TASK BRIEF -> Once you find the line with "You are a GUI" in the entries below, print it and each line after it up to and including the line with "Click the SN search magnifier icon", exactly, without pictures.

DATASET ENTRIES ->

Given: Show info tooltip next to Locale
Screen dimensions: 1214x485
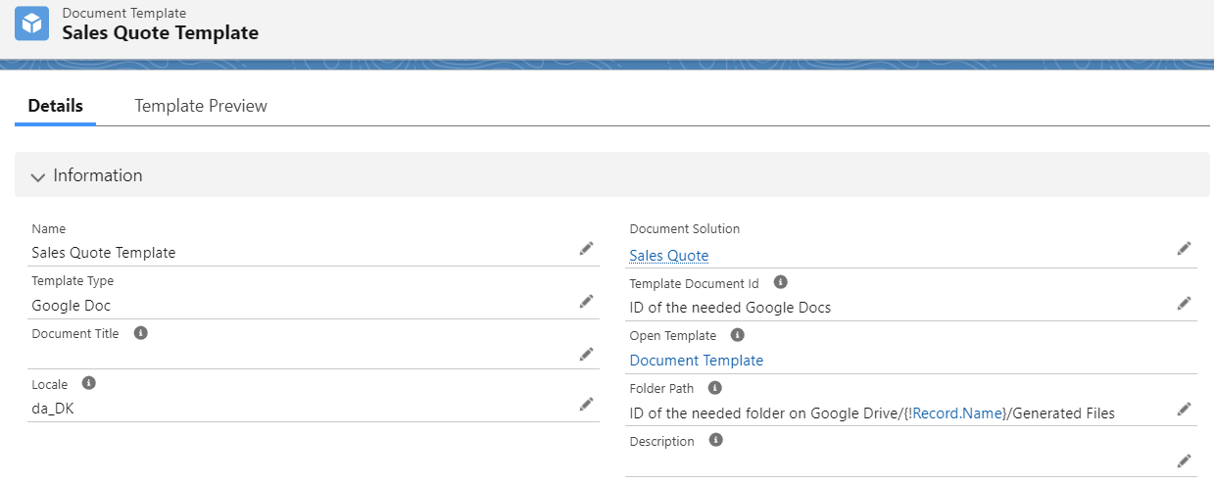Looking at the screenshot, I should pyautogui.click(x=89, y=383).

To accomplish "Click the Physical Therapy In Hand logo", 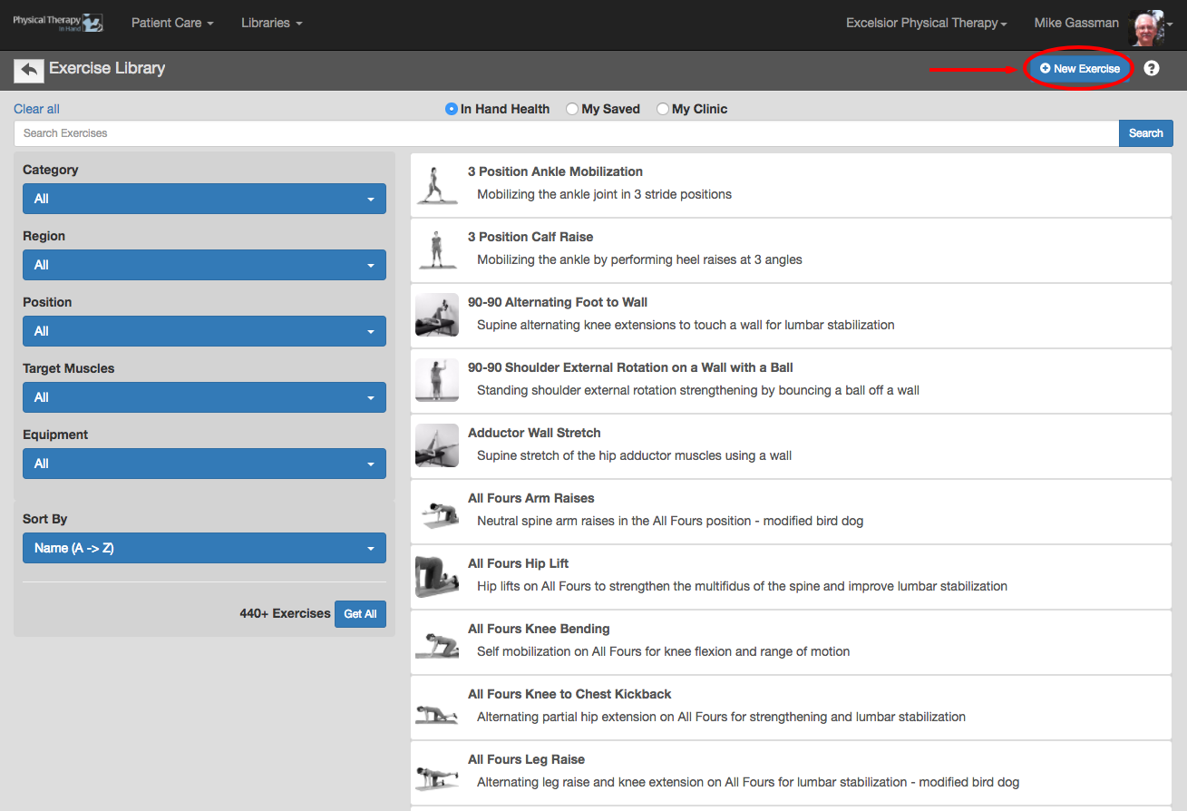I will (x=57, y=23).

* * *

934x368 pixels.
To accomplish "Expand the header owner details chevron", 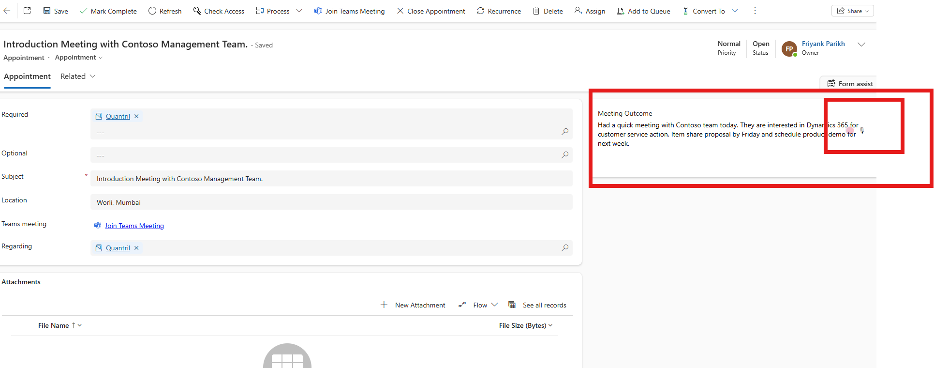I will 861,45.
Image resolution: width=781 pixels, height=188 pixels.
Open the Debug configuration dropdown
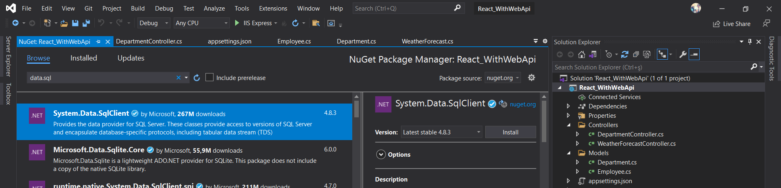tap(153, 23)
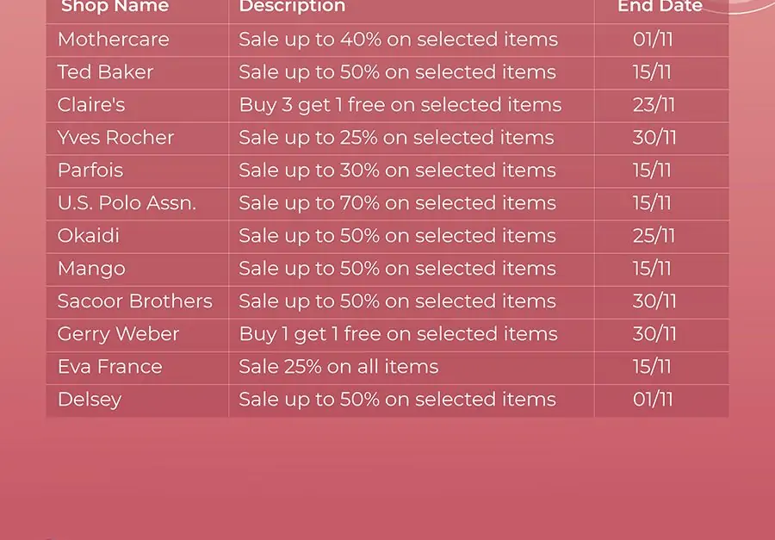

* * *

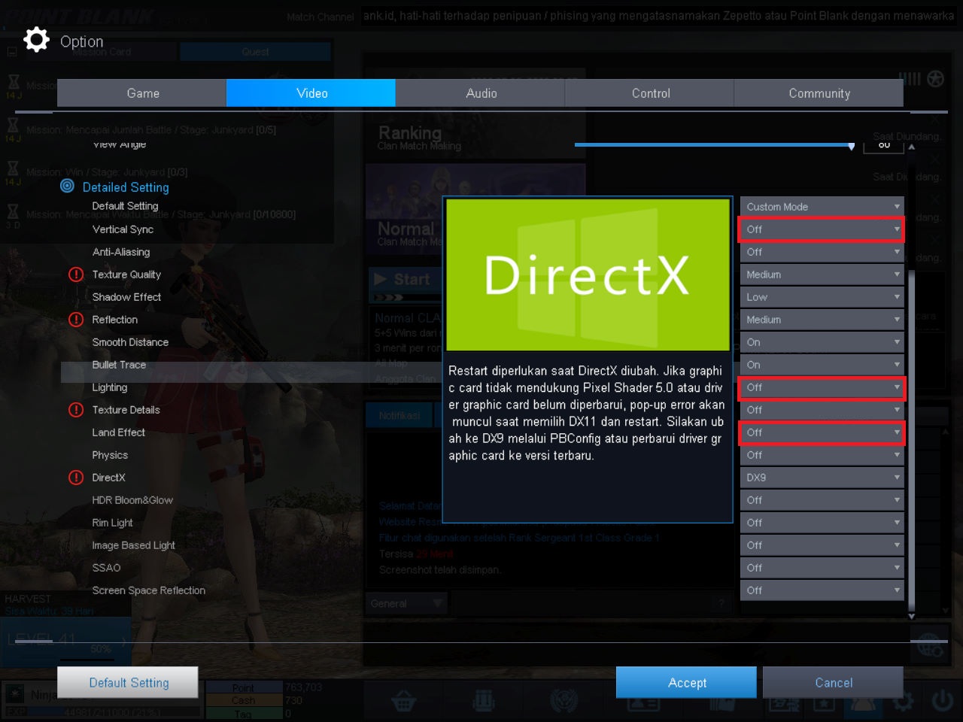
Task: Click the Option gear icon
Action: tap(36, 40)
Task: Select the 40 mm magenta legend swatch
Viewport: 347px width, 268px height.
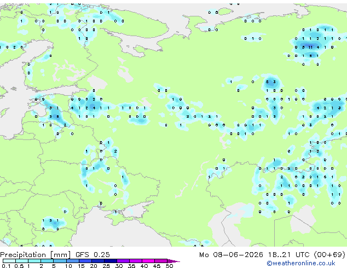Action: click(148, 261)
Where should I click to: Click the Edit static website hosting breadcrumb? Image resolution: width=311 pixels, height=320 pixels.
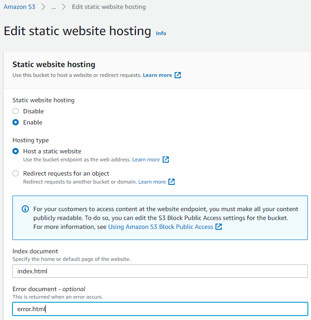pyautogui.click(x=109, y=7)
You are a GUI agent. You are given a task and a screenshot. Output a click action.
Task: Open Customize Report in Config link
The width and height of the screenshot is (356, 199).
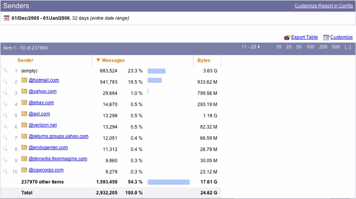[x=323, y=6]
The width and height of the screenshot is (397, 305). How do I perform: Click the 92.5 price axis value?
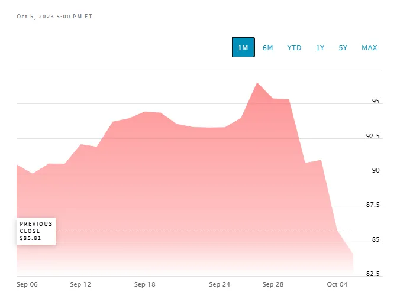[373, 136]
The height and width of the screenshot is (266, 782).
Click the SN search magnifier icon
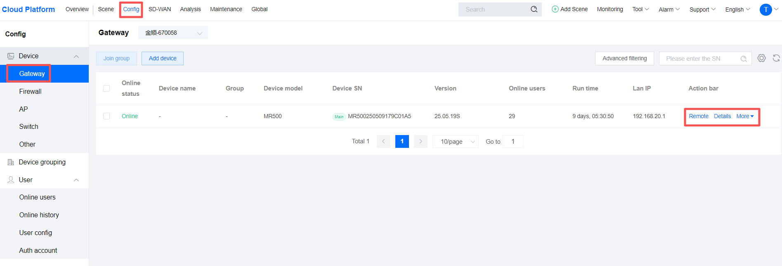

RESPONSE AREA ->
You are a GUI agent. You are given a task and a screenshot. Output a click action.
Task: Open Customize Report in Config link
The width and height of the screenshot is (356, 199).
[x=323, y=6]
The width and height of the screenshot is (397, 305). How do I perform: Click the 92.5 price axis value?
[373, 136]
The height and width of the screenshot is (266, 782).
Click the SN search magnifier icon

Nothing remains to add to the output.